## PROMPT
Retype the lines of the records below exactly, beginning with the line that contains "coordinates (987, 1444)." and ending with the line that contains "center [848, 20].", both included.

Data extracted from a collection
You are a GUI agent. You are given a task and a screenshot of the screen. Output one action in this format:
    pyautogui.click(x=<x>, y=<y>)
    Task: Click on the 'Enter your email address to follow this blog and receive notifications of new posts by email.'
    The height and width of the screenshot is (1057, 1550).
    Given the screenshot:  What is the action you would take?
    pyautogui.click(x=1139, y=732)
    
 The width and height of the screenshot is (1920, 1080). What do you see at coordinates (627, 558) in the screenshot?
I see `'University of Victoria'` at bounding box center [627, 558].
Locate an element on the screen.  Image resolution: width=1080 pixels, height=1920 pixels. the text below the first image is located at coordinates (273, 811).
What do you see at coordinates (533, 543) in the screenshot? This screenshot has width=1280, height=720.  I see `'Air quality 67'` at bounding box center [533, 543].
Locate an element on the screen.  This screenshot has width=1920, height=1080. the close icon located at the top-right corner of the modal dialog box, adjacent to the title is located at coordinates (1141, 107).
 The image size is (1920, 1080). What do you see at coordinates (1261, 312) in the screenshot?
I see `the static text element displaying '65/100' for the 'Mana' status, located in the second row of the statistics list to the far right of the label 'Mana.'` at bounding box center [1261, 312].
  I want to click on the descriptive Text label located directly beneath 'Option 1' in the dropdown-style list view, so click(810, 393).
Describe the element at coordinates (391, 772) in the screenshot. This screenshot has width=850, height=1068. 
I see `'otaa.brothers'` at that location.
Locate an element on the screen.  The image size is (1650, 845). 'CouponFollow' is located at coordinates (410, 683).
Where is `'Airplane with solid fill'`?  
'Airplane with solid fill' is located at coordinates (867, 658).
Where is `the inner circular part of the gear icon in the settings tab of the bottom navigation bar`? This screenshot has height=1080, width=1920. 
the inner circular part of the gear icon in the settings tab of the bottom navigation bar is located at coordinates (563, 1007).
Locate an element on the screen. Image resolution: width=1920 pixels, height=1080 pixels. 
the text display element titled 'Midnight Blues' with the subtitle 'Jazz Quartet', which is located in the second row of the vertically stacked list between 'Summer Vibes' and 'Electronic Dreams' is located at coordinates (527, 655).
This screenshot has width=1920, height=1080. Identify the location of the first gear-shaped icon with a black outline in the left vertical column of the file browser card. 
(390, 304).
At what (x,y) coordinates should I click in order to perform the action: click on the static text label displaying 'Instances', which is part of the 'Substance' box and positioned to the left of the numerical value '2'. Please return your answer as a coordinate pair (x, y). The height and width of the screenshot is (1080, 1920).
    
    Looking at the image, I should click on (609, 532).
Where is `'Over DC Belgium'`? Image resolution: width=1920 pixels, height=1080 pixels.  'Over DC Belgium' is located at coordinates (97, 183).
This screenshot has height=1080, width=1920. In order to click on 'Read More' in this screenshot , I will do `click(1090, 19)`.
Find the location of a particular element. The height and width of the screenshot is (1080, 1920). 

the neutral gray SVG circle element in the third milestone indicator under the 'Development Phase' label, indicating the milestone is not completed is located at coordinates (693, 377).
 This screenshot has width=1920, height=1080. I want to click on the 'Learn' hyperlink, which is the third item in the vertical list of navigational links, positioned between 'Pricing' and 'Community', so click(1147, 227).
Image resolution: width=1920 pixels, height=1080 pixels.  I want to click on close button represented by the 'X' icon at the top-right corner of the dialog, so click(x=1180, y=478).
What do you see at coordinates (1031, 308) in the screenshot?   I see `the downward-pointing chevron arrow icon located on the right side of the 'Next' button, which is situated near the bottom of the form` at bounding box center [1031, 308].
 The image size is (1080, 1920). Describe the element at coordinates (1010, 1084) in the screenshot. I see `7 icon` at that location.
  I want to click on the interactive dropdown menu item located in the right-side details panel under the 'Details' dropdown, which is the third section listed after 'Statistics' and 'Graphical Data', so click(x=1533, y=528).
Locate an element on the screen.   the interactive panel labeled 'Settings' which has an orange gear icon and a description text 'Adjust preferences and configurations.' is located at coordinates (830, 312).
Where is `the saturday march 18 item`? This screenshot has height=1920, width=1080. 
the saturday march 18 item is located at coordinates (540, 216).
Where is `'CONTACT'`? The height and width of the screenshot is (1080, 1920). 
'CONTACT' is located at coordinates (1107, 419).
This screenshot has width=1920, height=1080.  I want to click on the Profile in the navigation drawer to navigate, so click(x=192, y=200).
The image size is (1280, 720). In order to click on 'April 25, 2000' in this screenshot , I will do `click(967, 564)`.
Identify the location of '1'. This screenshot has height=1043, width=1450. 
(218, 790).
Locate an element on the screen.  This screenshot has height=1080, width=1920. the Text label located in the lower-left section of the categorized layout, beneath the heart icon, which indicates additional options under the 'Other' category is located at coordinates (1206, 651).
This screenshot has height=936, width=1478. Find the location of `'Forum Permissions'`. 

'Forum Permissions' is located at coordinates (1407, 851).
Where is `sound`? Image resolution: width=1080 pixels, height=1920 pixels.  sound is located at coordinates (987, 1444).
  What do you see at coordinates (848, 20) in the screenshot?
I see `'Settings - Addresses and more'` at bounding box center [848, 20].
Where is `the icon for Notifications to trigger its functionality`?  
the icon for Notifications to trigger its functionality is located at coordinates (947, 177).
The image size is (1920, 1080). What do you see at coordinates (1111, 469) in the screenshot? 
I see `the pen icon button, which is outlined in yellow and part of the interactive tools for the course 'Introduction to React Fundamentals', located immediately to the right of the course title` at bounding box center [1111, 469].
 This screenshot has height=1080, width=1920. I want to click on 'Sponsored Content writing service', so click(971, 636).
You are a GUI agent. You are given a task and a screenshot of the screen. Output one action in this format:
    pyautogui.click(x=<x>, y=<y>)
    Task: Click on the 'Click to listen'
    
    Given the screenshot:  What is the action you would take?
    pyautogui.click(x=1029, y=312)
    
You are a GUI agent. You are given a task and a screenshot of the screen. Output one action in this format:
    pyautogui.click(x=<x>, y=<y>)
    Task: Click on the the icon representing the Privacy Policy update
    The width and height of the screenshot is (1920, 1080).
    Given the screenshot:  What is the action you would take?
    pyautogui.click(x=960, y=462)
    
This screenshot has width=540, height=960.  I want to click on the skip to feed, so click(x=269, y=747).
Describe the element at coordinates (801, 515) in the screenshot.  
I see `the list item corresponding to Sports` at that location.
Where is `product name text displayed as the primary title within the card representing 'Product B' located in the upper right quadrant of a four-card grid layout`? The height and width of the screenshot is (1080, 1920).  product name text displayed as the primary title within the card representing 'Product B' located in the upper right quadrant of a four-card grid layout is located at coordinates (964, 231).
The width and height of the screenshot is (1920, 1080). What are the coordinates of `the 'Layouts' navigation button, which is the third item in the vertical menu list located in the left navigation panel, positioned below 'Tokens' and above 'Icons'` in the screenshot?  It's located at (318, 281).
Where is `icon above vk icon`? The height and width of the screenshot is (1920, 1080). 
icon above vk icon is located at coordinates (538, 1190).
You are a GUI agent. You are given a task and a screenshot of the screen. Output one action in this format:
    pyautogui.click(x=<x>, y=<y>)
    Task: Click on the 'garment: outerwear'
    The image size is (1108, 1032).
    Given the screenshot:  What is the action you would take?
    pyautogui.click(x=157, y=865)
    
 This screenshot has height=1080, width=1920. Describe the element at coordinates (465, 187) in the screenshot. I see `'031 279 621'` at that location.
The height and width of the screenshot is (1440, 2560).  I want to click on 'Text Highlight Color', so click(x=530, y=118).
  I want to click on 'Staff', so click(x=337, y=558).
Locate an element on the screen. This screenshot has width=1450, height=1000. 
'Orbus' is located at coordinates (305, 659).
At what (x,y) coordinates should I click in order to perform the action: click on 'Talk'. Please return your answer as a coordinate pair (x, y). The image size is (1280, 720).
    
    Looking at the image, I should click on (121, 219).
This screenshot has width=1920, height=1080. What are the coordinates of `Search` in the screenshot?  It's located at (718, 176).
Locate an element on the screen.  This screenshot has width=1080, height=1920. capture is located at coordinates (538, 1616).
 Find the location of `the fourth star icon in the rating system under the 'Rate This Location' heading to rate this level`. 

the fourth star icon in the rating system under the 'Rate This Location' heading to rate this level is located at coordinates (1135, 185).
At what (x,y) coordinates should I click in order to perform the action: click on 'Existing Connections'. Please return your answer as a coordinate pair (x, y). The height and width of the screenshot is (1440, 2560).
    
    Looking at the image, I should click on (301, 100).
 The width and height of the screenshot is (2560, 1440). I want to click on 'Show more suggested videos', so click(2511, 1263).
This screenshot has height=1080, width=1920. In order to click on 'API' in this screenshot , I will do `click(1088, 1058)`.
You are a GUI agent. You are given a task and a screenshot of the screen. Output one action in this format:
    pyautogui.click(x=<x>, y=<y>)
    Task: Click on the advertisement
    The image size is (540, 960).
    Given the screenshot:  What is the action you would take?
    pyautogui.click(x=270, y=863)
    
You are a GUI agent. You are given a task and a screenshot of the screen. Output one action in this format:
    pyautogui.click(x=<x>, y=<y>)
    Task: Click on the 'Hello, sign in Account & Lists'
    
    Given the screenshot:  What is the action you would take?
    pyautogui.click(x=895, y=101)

## FINAL RESULT
Where is `sound`? Image resolution: width=1080 pixels, height=1920 pixels.  sound is located at coordinates (987, 1444).
  What do you see at coordinates (848, 20) in the screenshot?
I see `'Settings - Addresses and more'` at bounding box center [848, 20].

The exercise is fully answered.